Considering the Option, and Questioning Why It Hasn’t Been
Russia claimed that Ukraine sent drones to bomb Putin’s private house. This was taken as shocking by all sides. Ukraine strongly denied it. Putin presented it as something obviously terrible. Trump took it as a horrible thing for Ukraine to have done (evidence is they didn’t and Trump has since said they have not) and that it might cause him to reevaluate his stance on negotiations (which seems exactly what Putin wanted). Trump later came to agree with the CIA assessment that no such bombing of Putin’s house had occurred.
My question is, why not? Why not bomb Putin’s house? I’ve wondered about this for years, not only about the war on Ukraine but about other attack/conflicts in the past. Since Mr. Putin himself has brought up the topic it seems an appropriate time to ask the question openly. Why not?
This war seems to be driven entirely by Putin. I haven’t seen anything that would indicate that if he retired, was voted out of office, grew into the ill-health of age, or lost interest that any of the other leadership in Russia would be determined to pursue this. It is almost entirely a Putin obsession which he will pursue until he can’t. Either he gets what he wants, or Ukraine, with help from allies, overwhelms the attack, or the people of Russia, or other high leadership in Russia, rebel against what it is doing to them, to their young people, and to their economy.

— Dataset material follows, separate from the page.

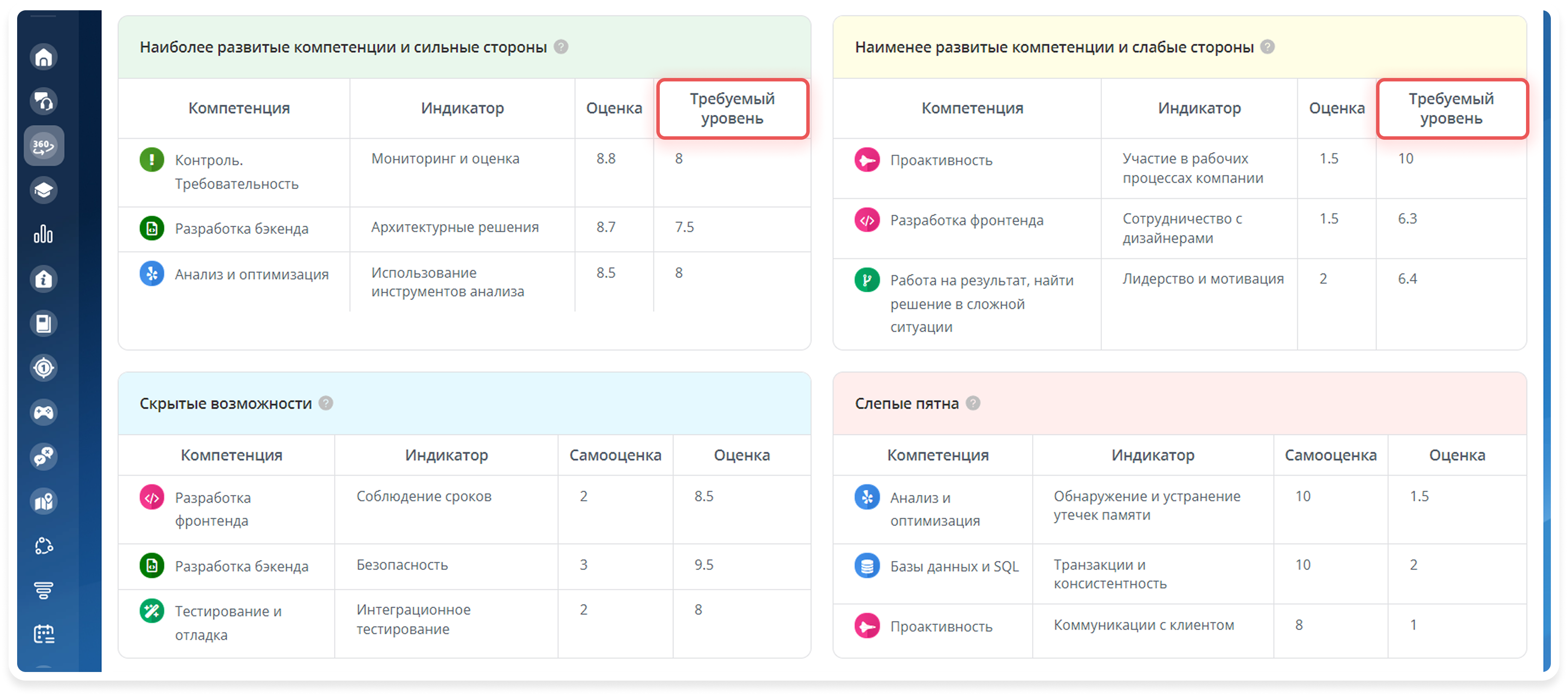
Task: Open the analytics bar chart section
Action: 42,234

Or maybe he would stop if it hurt too much to bear personally. What if, when his troops were at the border ready to invade, a coalition of the U.S., Ukraine, and some European countries made it clear that if he attacked there would be immediate attacks on everything to do with Putin. On his homes, his yacht, his equivalent of Air Force One. The heck with the international banking laws, go ahead and threaten to steal all the money he and his closest cronies have in western banks and block them from withdrawing it in the meantime. And if he did attack, then carry out all those threats. If it hurt Putin too much, that might be one way he’d decide it wasn’t worth it. Or if he went ahead anyway, at least he’d be paying all the personal price we could inflict.

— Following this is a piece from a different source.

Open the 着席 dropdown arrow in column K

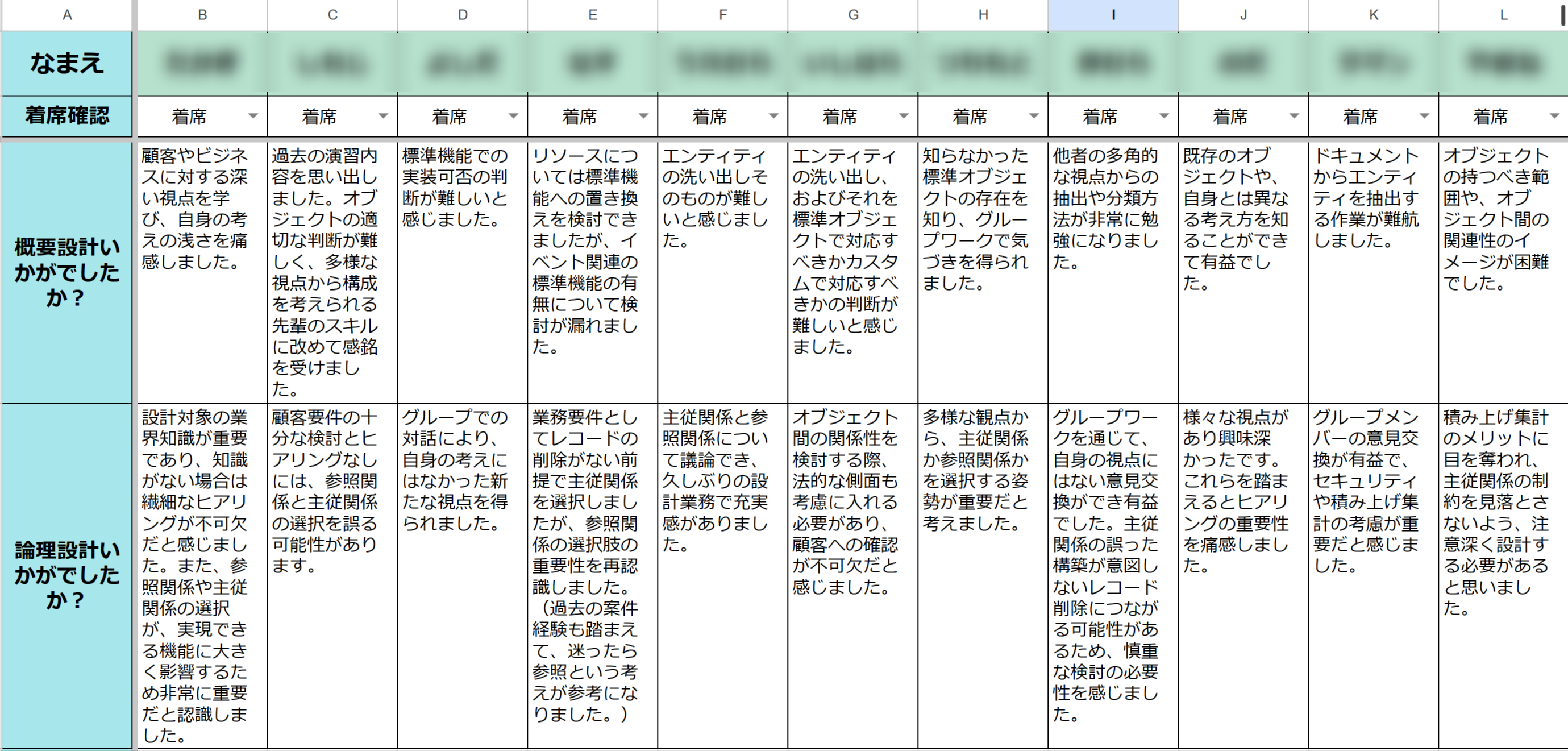(x=1424, y=116)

I’m not talking about killing anyone. It’s not unusual when attacks on property happen that first anyone present is warned to get out. There are reasons we don’t typically casually assassinate leaders we are in conflict with, in part to discourage them trying the same against our leaders.

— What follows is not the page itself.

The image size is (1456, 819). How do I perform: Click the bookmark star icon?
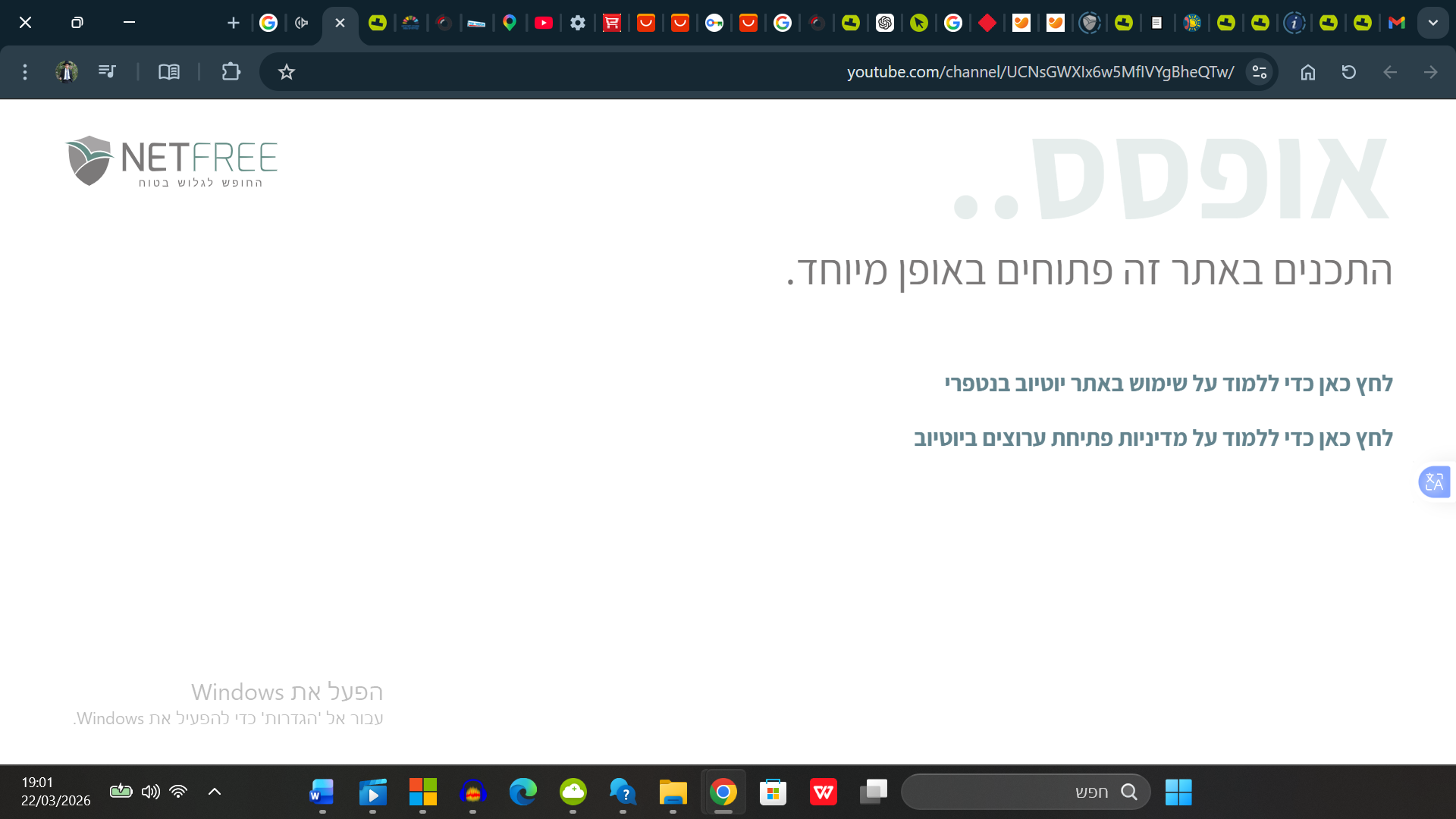pyautogui.click(x=286, y=72)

I’m not a general. Maybe the Joint Chiefs of Staff would say this is crazy and would just start a nuclear war. Or maybe they’d say there is little of that we could actually accomplish because the defenses are too good. I don’t know, but I do wonder. Imagine if we had done that and it had prevented or quickly stopped the war. It would be a terrible escalation but if it had prevented tens of thousands of Ukrainian deaths, and all of that destruction, that would be such a huge plus side that it would balance out some very big downsides. Keep in mind it’s not just about Ukraine. Many knowledgeable sources, the Council on Foreign Relations for one, think Putin may want to go beyond Ukraine if he can. The nations affected then would be allies and members of NATO. So it is security of the U.S./European world that is being threatened.
Putin is a bully and at some point it’s going to take something similar anyway. It seems to me there are two ways a bully gets stopped. One is you give such a strong response immediately that it makes it clear they’re not going to get anything out of pursuing this. The other is you have a long, drawn-out process of gradually trying to discourage them. You eventually have to escalate anyway to where they see they’d better stop, but in the meantime they’ve gotten some of what they want, and you have suffered a long terrible price in the process. So is escalating up front really such a bad cost/benefit trade-off?
Best case at this point is: all of those deaths and all of that destruction has already occurred, and if a big enough commitment is made by the U.S. and European countries to arm Ukraine so well they could clearly stop the war where it is, and some truce is found, with Russia occupying what it has, in other words having gotten some reward for attacking. That’s if best case is achieved. If that’s how it goes would attacking Putin more directly back at the beginning seem like such a bad idea?
As I’m writing this, news about Trump kidnapping Maduro has just come out. Just to be clear, I would not have been suggesting that. Such a different situation. Maduro was not actively bombing civilians in neighboring countries or threatening war across territories of our allies or friends.
As far as bombing Putin’s house I really don’t know what I’m talking about, and among readers of this, every other one who ever read history books about wars and who fancies themselves knowledgeable about such things will, no doubt, be swift to raise a chorus of how ignorant I am. Regardless of all that, I still wonder. I can’t help but wonder.